"""
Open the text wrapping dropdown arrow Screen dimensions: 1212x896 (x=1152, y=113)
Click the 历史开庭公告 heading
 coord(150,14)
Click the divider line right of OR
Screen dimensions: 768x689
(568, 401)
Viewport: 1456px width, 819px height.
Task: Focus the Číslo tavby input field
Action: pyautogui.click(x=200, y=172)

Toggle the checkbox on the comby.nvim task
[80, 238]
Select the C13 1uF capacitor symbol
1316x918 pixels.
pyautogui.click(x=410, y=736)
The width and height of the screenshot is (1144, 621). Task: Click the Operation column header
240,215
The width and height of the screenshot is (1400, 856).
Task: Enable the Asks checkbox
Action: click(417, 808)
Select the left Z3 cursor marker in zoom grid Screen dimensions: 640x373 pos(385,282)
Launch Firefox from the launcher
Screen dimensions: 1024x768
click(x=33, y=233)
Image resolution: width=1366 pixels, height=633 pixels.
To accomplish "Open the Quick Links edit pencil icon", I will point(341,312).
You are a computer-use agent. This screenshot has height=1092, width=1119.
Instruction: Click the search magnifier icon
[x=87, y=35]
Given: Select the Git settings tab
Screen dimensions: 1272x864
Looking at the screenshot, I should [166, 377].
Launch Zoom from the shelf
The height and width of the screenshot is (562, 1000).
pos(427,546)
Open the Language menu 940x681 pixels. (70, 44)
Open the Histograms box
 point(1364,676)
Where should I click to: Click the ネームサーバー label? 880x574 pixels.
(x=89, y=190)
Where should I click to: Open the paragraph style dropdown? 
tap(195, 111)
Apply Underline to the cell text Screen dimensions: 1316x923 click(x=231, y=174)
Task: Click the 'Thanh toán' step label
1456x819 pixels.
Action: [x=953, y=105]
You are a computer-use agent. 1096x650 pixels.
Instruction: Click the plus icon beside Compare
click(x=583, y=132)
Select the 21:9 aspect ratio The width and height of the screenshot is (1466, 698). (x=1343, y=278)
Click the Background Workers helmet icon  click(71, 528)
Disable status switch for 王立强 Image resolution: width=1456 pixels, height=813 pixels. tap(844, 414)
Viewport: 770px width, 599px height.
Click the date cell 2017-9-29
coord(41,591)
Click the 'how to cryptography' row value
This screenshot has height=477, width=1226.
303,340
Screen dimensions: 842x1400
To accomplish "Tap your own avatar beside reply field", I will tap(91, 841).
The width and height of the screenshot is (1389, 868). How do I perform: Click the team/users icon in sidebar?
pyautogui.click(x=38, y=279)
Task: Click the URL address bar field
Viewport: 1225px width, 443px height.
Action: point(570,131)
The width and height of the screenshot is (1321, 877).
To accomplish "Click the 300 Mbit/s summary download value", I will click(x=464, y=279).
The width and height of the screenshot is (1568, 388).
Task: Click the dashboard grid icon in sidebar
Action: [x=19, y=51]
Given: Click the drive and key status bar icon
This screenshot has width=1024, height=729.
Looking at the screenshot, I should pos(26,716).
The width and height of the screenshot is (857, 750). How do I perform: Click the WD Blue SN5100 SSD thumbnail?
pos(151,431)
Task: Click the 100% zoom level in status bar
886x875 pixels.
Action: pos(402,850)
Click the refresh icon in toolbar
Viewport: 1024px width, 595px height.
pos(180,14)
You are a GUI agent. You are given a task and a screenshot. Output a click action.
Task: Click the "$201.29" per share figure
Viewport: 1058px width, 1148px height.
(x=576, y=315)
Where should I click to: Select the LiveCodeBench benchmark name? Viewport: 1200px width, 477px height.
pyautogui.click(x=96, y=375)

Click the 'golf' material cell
"""
▸ What the exercise asks
Extract the records above verbatim, starting at their first line and ending at the line that contains "I will point(341,312).", with that line included.

▸ Full answer
Open the text wrapping dropdown arrow Screen dimensions: 1212x896 (x=1152, y=113)
Click the 历史开庭公告 heading
 coord(150,14)
Click the divider line right of OR
Screen dimensions: 768x689
(568, 401)
Viewport: 1456px width, 819px height.
Task: Focus the Číslo tavby input field
Action: pyautogui.click(x=200, y=172)

Toggle the checkbox on the comby.nvim task
[80, 238]
Select the C13 1uF capacitor symbol
1316x918 pixels.
pyautogui.click(x=410, y=736)
The width and height of the screenshot is (1144, 621). Task: Click the Operation column header
240,215
The width and height of the screenshot is (1400, 856).
Task: Enable the Asks checkbox
Action: click(417, 808)
Select the left Z3 cursor marker in zoom grid Screen dimensions: 640x373 pos(385,282)
Launch Firefox from the launcher
Screen dimensions: 1024x768
click(x=33, y=233)
Image resolution: width=1366 pixels, height=633 pixels.
To accomplish "Open the Quick Links edit pencil icon", I will point(341,312).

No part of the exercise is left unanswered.